Getting Started
This guide will walk you through the basics of using FormulaCompiler.jl for efficient model matrix evaluation.
Installation
FormulaCompiler.jl is currently available from GitHub:
using Pkg
Pkg.add(url="https://github.com/emfeltham/FormulaCompiler.jl")Once installed, you can load the package:
Workflow Overview
Here's how FormulaCompiler.jl works from start to finish:
using FormulaCompilerBasic Workflow
The typical workflow with FormulaCompiler.jl involves three steps:
- Fit your model using standard Julia statistical packages
- Compile the formula for optimized evaluation
- Evaluate rows with zero allocations
Let's walk through a complete example:
Step 1: Fit Your Model
using FormulaCompiler, GLM, DataFrames, Tables, CategoricalArrays
# Create some sample data
df = DataFrame(
y = randn(1000),
x = randn(1000),
z = abs.(randn(1000)) .+ 0.1,
group = categorical(rand(["A", "B", "C"], 1000)),
treatment = rand(Bool, 1000)
)
# Fit a model using GLM.jl (or any compatible package)

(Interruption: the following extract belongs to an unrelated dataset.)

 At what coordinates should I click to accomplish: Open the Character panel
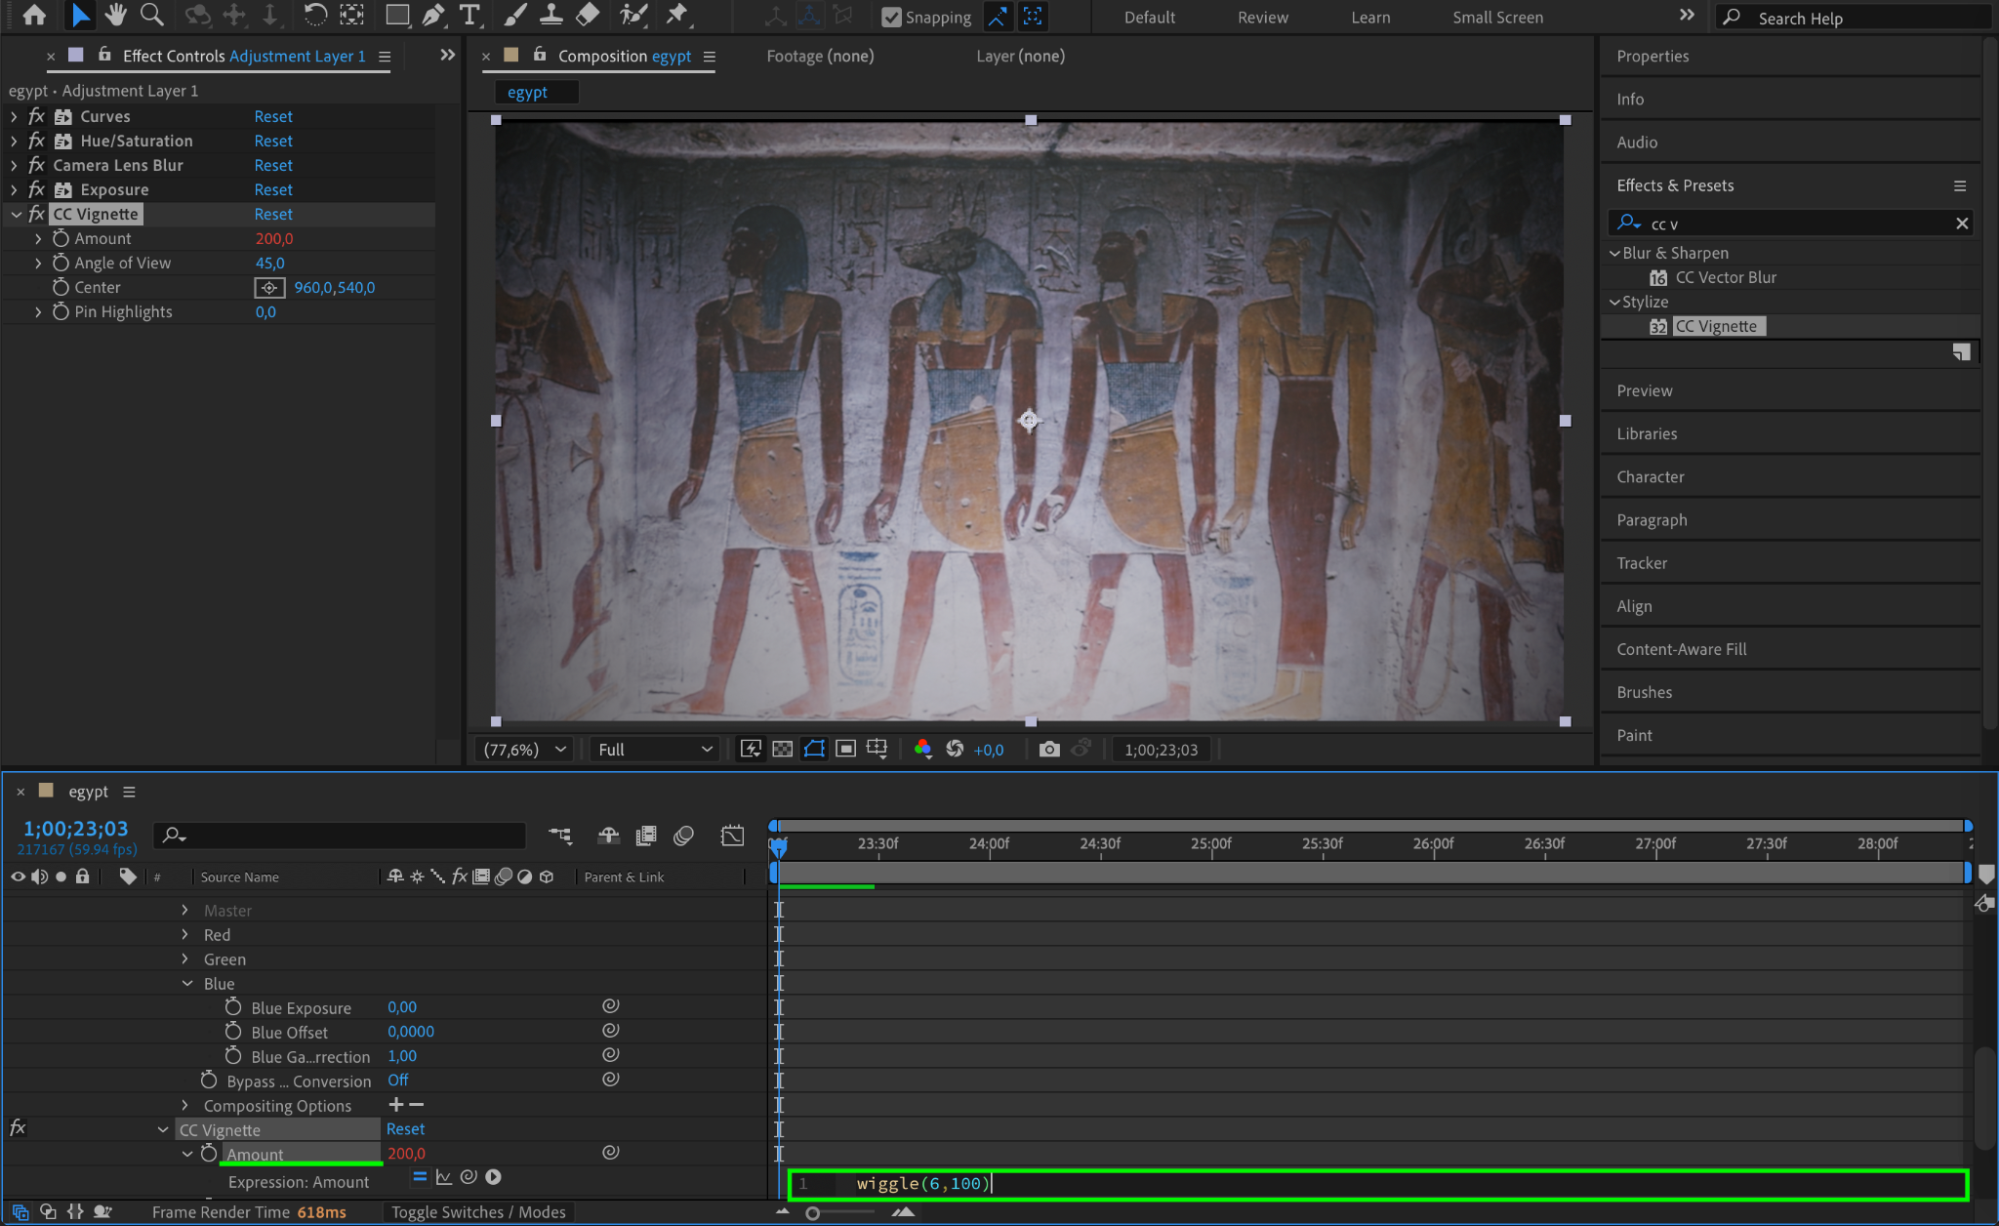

model = lm(@formula(y ~ x * group + log(z) + treatment), df)Important: FormulaCompiler requires all categorical variables to use
CategoricalArrays.jl. String variables in models are not supported. Always convert string columns to categorical format usingcategorical(column)before model fitting.
Step 2: Compile the Formula
Convert your data to column-table format for best performance:
data = Tables.columntable(df)Compile the formula:
compiled = compile_formula(model, data)The compiled formula contains all the information needed for zero-allocation evaluation.
Step 3: Evaluate Rows
Pre-allocate an output vector:
row_vec = Vector{Float64}(undef, length(compiled))Now evaluate any row with zero allocations:
compiled(row_vec, data, 1) # Evaluate row 1
compiled(row_vec, data, 100) # Evaluate row 100
compiled(row_vec, data, 500) # Evaluate row 500Each call achieves zero allocations with good performance.
Alternative Interfaces
FormulaCompiler.jl provides several interfaces for different use cases:
Convenient Interface (Allocating)
For quick prototyping or when allocation performance isn't critical:
# Single row evaluation
row_values = modelrow(model, data, 1)
# Multiple rows
row_indices = [1, 10, 50, 100]
matrix = modelrow(model, data, row_indices)Object-Based Interface
Create a reusable evaluator object:
evaluator = ModelRowEvaluator(model, df)
# Zero-allocation evaluation
result = evaluator(1) # Returns new vector
evaluator(row_vec, 1) # In-place evaluationBatch Evaluation
Evaluate multiple rows at once:
# Pre-allocate matrix
matrix = Matrix{Float64}(undef, 10, length(compiled))
# Evaluate rows 1-10 in batch
for i in 1:10
compiled(view(matrix, i, :), data, i)
endHow Compilation Works
FormulaCompiler.jl uses a unified compilation pipeline based on position mapping:
- Decompose the formula into primitive operations (load, constant, unary, binary, contrast, copy)
- Allocate scratch and output positions for all intermediate and final values
- Embed those positions as compile-time type parameters
- Return a
UnifiedCompiledobject that evaluates rows with zero allocations
Performance Verification
You can verify zero-allocation performance using BenchmarkTools.jl:
using BenchmarkTools
# Benchmark the zero-allocation interface
@benchmark $compiled($row_vec, $data, 1)You should see zero allocations and good evaluation performance. Absolute times vary by hardware and Julia version; focus on allocation behavior and relative trends. See the Benchmark Protocol for reproduction details:
BenchmarkTools.Trial: Many samples with many evaluations.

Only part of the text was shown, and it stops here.